What this task involves
Every line from the beginning of the records below up to the one holding "Warsamé Dini Casali (328, 1003)" should be quoted exactly; leave out the rest.

Available records
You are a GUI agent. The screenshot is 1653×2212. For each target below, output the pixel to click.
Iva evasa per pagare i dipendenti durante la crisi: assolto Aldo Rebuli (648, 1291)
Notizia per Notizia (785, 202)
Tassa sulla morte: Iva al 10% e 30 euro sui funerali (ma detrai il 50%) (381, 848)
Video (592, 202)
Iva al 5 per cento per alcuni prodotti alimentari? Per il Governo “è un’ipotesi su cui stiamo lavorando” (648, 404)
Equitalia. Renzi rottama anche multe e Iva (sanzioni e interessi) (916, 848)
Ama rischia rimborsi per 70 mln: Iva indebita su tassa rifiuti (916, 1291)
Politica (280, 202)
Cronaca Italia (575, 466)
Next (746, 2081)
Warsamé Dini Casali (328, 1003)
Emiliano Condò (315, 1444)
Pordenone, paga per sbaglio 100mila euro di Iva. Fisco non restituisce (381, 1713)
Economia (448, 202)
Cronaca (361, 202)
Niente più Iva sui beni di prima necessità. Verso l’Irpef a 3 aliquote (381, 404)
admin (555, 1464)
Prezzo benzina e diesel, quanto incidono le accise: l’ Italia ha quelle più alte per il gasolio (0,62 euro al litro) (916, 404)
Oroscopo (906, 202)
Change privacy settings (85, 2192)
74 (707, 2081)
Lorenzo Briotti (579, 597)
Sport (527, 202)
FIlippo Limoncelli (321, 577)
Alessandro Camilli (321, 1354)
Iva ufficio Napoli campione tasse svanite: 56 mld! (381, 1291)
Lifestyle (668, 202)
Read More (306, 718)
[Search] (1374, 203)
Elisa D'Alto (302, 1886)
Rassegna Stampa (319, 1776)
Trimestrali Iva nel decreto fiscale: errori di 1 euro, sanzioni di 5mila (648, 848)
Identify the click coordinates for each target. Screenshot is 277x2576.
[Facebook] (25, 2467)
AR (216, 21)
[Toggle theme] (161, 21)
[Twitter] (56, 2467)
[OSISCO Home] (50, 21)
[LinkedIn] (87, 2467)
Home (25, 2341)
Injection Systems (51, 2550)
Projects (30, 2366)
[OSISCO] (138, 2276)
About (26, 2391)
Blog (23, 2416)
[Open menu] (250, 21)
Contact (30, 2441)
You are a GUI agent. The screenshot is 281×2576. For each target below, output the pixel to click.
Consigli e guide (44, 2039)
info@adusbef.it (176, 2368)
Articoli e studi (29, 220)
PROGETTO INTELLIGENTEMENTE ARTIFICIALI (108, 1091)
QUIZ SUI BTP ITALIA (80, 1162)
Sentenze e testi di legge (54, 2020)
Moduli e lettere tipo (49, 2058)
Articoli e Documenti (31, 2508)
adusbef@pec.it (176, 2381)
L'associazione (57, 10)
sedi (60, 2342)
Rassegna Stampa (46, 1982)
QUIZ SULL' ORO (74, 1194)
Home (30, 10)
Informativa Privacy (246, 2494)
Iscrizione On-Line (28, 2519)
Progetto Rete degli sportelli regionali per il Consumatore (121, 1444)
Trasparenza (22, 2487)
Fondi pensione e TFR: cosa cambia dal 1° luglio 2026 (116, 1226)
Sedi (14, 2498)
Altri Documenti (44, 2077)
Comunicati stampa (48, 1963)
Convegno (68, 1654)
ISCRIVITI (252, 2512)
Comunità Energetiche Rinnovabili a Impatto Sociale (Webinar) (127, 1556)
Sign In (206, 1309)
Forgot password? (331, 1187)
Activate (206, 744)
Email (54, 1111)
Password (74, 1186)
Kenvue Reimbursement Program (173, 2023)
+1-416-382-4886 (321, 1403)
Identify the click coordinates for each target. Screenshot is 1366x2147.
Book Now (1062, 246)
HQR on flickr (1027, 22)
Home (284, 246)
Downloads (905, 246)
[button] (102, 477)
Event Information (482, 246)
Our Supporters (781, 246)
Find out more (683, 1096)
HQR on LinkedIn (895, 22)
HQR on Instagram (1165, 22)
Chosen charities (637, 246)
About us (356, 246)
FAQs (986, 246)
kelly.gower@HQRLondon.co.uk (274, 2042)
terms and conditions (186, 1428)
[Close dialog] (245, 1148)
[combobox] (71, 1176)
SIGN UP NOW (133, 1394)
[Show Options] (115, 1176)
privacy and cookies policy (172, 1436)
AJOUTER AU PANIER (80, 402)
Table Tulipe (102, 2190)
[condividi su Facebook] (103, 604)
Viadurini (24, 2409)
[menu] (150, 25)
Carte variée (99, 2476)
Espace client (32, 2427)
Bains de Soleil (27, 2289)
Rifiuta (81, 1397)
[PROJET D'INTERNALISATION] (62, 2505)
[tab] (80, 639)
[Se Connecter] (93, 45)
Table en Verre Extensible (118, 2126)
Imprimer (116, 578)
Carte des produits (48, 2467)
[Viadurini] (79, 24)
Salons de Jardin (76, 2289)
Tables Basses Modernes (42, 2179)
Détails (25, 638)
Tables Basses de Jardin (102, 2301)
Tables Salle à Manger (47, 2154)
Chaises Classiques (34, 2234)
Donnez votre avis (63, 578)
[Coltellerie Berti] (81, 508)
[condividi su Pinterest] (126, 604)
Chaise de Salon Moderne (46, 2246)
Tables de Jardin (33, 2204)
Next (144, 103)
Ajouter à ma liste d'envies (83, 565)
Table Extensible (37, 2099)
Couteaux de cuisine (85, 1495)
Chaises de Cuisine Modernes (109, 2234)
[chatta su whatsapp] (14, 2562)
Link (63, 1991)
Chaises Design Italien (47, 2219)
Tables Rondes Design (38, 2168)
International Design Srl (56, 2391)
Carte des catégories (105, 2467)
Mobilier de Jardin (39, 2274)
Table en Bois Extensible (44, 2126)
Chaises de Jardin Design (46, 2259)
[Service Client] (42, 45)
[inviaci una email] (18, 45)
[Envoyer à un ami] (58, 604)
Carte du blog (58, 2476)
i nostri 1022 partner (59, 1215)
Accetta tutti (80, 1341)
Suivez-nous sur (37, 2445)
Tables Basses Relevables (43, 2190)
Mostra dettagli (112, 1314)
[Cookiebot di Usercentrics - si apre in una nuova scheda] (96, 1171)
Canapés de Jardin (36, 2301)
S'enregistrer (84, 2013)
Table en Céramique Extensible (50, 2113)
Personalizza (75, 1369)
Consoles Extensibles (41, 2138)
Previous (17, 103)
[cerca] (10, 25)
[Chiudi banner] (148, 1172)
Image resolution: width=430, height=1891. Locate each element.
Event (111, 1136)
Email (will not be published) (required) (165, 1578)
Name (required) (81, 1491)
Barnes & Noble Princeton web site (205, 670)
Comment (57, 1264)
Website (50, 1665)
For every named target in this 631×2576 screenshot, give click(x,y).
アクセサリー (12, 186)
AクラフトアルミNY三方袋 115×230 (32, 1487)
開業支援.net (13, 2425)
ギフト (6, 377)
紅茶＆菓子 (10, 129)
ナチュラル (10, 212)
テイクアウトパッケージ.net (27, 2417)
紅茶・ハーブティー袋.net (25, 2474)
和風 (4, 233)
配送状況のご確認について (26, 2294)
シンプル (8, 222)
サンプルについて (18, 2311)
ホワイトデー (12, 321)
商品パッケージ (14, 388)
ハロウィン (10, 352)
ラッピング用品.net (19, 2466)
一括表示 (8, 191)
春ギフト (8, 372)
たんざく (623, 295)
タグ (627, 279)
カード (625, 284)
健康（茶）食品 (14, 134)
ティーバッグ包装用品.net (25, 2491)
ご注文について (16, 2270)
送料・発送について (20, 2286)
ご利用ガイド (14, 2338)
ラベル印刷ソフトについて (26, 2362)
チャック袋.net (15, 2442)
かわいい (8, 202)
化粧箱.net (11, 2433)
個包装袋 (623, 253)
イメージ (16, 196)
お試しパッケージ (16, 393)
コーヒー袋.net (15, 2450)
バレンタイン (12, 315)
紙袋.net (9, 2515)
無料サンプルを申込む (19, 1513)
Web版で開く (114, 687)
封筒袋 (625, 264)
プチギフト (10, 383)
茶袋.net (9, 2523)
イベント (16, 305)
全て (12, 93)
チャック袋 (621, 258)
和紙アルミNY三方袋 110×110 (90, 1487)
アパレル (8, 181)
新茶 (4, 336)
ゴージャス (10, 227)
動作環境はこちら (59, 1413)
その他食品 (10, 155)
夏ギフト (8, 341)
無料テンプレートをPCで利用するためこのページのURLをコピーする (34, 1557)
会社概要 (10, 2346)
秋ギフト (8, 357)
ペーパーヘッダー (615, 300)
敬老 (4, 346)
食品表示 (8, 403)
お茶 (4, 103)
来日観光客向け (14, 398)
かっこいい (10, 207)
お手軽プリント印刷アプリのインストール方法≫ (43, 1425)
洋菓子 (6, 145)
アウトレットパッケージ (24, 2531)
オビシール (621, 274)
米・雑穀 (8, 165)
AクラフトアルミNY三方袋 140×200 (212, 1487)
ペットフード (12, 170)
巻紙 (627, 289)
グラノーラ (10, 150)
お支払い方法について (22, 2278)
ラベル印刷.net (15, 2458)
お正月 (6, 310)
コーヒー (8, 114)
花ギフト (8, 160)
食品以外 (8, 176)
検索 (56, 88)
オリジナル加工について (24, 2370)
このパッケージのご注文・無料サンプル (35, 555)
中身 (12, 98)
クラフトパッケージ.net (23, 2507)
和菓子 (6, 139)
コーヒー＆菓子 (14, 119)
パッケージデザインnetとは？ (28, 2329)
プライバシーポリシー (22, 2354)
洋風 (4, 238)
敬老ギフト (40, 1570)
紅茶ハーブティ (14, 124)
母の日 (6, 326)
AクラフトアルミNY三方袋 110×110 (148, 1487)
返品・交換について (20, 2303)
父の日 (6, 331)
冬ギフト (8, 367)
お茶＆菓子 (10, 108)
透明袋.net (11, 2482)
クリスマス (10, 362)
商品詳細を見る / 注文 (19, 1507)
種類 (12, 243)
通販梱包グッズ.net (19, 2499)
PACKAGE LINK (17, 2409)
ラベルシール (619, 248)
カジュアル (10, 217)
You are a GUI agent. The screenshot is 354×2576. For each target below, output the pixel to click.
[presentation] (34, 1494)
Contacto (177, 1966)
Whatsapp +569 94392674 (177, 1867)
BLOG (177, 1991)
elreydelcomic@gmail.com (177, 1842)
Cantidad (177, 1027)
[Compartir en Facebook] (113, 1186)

Finished task
You are a GUI agent. The screenshot is 1653×2212. For each target below, output the pixel to click.
Iva evasa per pagare i dipendenti durante la crisi: assolto Aldo Rebuli (648, 1291)
Notizia per Notizia (785, 202)
Tassa sulla morte: Iva al 10% e 30 euro sui funerali (ma detrai il 50%) (381, 848)
Video (592, 202)
Iva al 5 per cento per alcuni prodotti alimentari? Per il Governo “è un’ipotesi su cui stiamo lavorando” (648, 404)
Equitalia. Renzi rottama anche multe e Iva (sanzioni e interessi) (916, 848)
Ama rischia rimborsi per 70 mln: Iva indebita su tassa rifiuti (916, 1291)
Politica (280, 202)
Cronaca Italia (575, 466)
Next (746, 2081)
Warsamé Dini Casali (328, 1003)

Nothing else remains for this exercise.